→ **Brief**:
Please work out how many lines in the entries below include the string "computer", and reply with the number alone.

Collection entries:
----------

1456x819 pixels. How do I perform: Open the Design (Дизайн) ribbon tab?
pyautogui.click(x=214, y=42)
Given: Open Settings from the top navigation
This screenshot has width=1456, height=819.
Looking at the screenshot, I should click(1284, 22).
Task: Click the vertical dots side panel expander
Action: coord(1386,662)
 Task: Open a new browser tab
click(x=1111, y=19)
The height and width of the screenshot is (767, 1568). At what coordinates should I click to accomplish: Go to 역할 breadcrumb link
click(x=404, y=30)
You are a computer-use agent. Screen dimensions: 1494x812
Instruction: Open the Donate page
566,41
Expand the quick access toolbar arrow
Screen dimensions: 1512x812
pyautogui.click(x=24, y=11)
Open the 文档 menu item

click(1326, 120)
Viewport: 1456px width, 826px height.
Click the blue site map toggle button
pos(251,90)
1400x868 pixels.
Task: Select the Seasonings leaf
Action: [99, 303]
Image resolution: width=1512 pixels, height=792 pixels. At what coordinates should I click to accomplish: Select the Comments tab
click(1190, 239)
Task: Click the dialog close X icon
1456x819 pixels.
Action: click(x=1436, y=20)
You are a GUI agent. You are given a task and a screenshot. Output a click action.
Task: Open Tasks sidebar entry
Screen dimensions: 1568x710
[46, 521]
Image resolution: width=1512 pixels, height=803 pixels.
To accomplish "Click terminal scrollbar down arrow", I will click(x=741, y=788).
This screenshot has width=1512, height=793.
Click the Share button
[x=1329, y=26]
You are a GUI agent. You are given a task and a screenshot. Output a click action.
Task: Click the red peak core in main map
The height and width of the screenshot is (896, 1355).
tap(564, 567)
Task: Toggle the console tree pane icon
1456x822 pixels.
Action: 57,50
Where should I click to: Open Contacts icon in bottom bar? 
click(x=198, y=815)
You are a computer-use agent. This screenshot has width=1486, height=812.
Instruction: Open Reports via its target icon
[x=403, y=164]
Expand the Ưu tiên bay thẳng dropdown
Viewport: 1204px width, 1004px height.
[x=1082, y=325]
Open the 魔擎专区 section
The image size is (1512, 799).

----------

→ **Written response**:
2